November 13, 2012 by bryannosaurusrex
Yes that’s right kids! Our favourite time of the year is upon us once again! We get off school and just like the majestic Atlantic salmon, migrate home for the fun, frolics, food, family and festivities (no such luck for the salmon, school….. of fish..…salmon is a fish….never mind). Come to think of it, salmon probably wasn’t a good comparison. They don’t eat on their migration, many of them get devoured by hungry bears on their way upriver, and if they’re lucky, at the end they mate themselves to death. As you will no doubt be with your relations, I sincerely hope your holiday migration is pretty much the opposite to that of our dear, tasty friend; the salmon.
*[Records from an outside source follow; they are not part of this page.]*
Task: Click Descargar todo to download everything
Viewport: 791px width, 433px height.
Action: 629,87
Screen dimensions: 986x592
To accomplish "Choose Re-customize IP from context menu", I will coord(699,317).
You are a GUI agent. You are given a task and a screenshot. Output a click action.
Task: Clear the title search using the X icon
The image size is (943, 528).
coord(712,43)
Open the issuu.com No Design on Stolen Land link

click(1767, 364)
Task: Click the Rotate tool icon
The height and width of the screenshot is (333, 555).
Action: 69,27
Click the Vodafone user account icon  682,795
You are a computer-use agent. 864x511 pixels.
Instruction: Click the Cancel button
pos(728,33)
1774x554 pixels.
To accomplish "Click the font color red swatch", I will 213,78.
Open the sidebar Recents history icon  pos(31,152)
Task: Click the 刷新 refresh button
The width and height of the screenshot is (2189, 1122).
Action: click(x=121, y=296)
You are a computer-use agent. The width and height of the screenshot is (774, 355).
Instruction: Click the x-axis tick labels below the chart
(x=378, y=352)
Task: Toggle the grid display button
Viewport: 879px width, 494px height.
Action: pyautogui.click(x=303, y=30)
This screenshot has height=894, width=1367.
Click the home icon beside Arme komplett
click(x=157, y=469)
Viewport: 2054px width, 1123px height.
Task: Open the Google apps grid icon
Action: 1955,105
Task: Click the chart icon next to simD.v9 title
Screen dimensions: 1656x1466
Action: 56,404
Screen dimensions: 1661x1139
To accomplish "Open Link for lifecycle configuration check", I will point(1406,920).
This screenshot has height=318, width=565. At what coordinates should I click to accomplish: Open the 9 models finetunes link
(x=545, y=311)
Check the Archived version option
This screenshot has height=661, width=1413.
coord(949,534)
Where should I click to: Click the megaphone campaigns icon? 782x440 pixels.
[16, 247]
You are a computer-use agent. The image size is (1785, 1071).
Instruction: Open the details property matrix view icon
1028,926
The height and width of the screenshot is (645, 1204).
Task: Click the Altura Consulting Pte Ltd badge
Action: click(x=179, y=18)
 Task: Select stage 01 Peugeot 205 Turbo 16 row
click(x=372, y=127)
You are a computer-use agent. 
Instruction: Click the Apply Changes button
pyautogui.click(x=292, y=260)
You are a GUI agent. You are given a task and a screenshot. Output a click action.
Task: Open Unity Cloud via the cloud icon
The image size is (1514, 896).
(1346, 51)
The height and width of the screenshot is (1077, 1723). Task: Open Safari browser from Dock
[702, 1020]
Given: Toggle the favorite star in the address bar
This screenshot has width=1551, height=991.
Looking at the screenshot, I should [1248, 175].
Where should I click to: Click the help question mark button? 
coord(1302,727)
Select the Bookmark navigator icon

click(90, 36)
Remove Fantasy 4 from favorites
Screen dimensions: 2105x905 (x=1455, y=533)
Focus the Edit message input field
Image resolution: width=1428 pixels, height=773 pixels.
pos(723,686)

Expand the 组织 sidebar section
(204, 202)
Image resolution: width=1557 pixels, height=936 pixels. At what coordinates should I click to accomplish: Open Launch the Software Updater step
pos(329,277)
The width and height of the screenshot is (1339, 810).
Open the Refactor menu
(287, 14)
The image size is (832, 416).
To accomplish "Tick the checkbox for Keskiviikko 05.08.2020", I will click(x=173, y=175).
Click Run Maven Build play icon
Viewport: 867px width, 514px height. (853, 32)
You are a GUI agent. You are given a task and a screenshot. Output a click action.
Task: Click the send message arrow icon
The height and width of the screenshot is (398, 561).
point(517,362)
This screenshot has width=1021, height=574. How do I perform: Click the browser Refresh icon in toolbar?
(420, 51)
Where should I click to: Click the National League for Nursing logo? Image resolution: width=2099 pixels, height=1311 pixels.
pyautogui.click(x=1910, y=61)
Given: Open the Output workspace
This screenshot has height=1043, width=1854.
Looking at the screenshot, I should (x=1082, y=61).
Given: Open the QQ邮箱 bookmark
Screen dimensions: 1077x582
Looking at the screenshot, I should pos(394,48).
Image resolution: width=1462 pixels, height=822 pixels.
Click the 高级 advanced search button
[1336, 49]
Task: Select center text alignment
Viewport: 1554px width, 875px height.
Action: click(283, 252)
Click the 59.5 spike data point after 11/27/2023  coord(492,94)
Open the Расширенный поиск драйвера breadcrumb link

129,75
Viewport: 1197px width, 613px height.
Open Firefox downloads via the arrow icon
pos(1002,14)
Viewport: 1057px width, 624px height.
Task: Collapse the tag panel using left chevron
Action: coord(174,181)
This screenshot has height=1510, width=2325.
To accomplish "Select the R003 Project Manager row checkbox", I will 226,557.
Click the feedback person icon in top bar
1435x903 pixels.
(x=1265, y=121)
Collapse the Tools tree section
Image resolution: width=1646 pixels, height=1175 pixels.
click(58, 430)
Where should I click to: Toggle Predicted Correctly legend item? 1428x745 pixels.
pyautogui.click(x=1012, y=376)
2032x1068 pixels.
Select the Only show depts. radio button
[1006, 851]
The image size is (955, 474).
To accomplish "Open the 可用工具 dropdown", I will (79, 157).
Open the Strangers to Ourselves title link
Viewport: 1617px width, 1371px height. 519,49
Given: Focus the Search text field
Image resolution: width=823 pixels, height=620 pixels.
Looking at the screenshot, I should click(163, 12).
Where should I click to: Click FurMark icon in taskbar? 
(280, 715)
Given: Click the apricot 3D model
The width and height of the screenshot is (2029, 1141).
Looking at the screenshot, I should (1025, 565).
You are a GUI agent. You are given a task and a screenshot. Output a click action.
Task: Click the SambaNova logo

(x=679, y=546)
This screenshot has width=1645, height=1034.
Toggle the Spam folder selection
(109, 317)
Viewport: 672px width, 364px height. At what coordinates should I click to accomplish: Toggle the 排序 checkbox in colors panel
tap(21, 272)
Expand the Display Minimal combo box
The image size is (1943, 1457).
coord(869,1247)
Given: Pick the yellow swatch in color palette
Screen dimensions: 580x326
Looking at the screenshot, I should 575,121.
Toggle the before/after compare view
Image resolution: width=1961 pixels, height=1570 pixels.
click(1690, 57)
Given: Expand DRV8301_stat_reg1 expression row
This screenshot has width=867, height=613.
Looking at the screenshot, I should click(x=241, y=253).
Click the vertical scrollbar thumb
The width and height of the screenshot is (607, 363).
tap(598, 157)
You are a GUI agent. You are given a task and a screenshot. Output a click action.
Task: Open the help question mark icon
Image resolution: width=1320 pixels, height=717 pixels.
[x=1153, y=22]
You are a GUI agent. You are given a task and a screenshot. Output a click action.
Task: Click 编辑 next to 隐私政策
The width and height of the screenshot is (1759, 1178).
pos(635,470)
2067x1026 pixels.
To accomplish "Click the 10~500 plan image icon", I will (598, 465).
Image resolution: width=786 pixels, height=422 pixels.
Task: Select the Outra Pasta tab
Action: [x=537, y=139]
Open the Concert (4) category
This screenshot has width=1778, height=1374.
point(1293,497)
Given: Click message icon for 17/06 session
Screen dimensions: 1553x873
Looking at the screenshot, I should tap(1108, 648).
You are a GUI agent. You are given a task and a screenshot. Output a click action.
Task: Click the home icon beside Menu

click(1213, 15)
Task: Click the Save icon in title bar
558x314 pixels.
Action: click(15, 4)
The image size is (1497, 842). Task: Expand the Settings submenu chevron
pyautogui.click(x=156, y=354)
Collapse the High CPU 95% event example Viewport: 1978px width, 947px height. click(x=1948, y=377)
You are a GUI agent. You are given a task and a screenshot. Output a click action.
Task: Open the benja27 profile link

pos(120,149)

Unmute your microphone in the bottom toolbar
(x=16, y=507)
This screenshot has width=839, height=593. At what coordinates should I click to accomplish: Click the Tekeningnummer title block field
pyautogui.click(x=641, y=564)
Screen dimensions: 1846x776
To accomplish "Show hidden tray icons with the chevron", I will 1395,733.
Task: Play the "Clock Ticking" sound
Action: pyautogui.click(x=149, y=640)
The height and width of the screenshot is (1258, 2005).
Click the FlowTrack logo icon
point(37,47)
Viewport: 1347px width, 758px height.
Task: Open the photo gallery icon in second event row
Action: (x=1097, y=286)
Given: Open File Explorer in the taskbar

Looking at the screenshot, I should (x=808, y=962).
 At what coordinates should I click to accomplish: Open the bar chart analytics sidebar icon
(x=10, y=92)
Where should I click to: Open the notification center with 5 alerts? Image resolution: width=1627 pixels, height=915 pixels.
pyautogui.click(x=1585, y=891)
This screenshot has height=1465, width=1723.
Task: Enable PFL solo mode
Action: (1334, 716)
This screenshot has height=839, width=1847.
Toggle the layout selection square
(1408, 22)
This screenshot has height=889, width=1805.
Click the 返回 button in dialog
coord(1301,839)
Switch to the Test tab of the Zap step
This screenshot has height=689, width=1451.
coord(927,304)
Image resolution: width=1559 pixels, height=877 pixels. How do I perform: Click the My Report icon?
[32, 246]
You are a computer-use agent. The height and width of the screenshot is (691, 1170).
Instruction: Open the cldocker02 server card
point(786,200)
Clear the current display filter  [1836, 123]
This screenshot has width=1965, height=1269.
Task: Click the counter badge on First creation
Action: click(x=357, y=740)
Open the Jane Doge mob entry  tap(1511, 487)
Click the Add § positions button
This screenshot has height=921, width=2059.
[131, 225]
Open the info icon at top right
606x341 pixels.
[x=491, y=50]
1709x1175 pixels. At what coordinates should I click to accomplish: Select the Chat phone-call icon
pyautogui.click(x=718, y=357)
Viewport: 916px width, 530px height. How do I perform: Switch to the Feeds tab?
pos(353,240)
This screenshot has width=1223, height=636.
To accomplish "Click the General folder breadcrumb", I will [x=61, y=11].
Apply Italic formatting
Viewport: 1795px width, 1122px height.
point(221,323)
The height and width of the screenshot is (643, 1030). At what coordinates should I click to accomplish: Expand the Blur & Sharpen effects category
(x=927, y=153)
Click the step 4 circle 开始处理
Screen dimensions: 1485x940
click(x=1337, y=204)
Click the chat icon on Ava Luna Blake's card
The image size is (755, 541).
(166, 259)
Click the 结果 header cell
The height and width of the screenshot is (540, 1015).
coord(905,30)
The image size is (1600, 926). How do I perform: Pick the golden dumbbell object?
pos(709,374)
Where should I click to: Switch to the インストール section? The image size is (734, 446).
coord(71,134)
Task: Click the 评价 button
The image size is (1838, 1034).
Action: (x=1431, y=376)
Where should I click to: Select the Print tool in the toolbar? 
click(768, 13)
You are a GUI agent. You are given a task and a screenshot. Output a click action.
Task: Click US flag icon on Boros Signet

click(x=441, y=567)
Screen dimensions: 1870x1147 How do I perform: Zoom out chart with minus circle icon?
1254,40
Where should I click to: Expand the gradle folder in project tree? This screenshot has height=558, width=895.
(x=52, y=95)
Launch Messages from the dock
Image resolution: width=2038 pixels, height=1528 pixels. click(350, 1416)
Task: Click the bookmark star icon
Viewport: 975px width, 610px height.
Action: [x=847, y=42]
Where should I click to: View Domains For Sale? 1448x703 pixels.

On a more serious note, we get so caught up in the rush to celebrate the 25th of December, the birthday of so many of our favourite gods, (Horus, Osiris, Attis, Krishna, Zarathustra, Mithra, Hercules, Dionysus, Tammuz, Adonis, Hermes, Bacchus, Prometheus, Jesus and perhaps most famously, Humphrey Bogart) we forget what Christmas is all about.
And what childhood could be complete without the Jawsome STREET SHARKS!
I honestly can’t remember a time when I was more excited than Christmas 1996. It saddens me to say that I have resigned myself to never being in such a state of excitement ever again. It was the most important toy based event of my young life. For it was Christmas 1996 that I received the greatest, and to this day most prized of all my toys.
Beast Wars MEGATRON.
50% Maniacal evil Robot.
100% The greatest toy ever made.
(Optimus Primal receives an honourable mention, my brother Michaelociraptor got that the very same Christmas.)
This brilliant toy clearly had a big impact on the young Bryannosaurus-Rex.But what makes that Christmas so memorable, and the toy I was given so special, is not how cool Megatron looks when he is in battle mode (and that’s pretty cool), it’s something else.
Anticipation is a big deal to us Dinosaur-Robot loving humans. It has been described as being the push and the pull in human motivation. As Kelly (1955) wrote: “It is the future which tantalizes man, not the past. Always he reaches out to the future through the window of the present”. Nowhere is this truer than with children at Christmas. Christmas is without a doubt the most highly anticipated event of the year, and I’m sure you will all agree that many of our most vivid memories from childhood are from Christmas. Nitschk (2006) found that anticipation actually aids memory formation, and the more highly anticipated the event, the more memorable it will be.
What could be more highly anticipated than receiving gifts, while off school, from a magical bearded fat man AND having two weeks off to devote yourself entirely to playing with them?
There are so many unanswered questions, did Santa get my letter? (my younger cousins send Santa an e-mail) Was I good all year? More to the point, did Santa see me when I was bad? Even though I included clippings from the Argos catalogue of the toy in question to make sure, there is still a shadow of doubt as to whether or not Santa knows exactly which toy it is that I want. And with so many unanswered questions, there is anticipation.
I may claim not to like Christmas, and it’s true, I don’t; not like I used to anyway. I do love seeing my family, and I do enjoy seeing my younger cousins proudly parade their gifts around the house. But Christmas is not what it was. It’s not like the good old days; when toys were muscular mutated shark-men who were apparently related to each other, blood thirsty transforming dinosaur robots and facially scarred Special Forces roller-blade wearing sniper photographers with real karate kick action.
That’s not to say I hate Christmas, I don’t. I just don’t anticipate it as much as I did when I was younger. What I enjoy most about Christmas is being with my family and remembering what Christmas used to be like. Christmas transports me back to my childhood, which was an exceptionally happy one. That’s where nostalgia comes in.
Havlen and Holak (1991) found that nostalgia is basically magic wrapped in silk and dipped in chocolate. Especially when it comes to advertising. It hijacks our memories and emotions tied to past events, kidnaps them, keeps them in the well in the basement and uses them to make us feel a certain way about a certain product. Have you ever wondered why Christmas advertisements are never set in the future? Have you noticed how many companies’ Christmas campaigns are set in the past? Even the newest advertisements are set back in the 1900’s.
Come to think of it, how many companies have been using the same Christmas advertisements as far back as any of us care to remember? That’s not because they’re lazy. It’s because they’re geniuses.
That Budweiser advertisement was nostalgic when it was made in 1987, and I still see it on TV every year. Along with, of course, the classic of all classics.
What did you notice about that Coke advertisement? Watch it again.
That’s right, it’s the double.
Nostalgia and Anticipation in one masterful advertisement.
Holidays are comin’, Holidays are comin’. If that doesn’t build your anticipation for Christmas I don’t know what will (and you’re a horrible person).
If you remember Christmas, you remember the Coke Christmas trucks advertisement. You remember how good last Christmas was, and how much you love coke. BOOM nostalgia.
For that reason, it is one of the greatest advertisements of all time.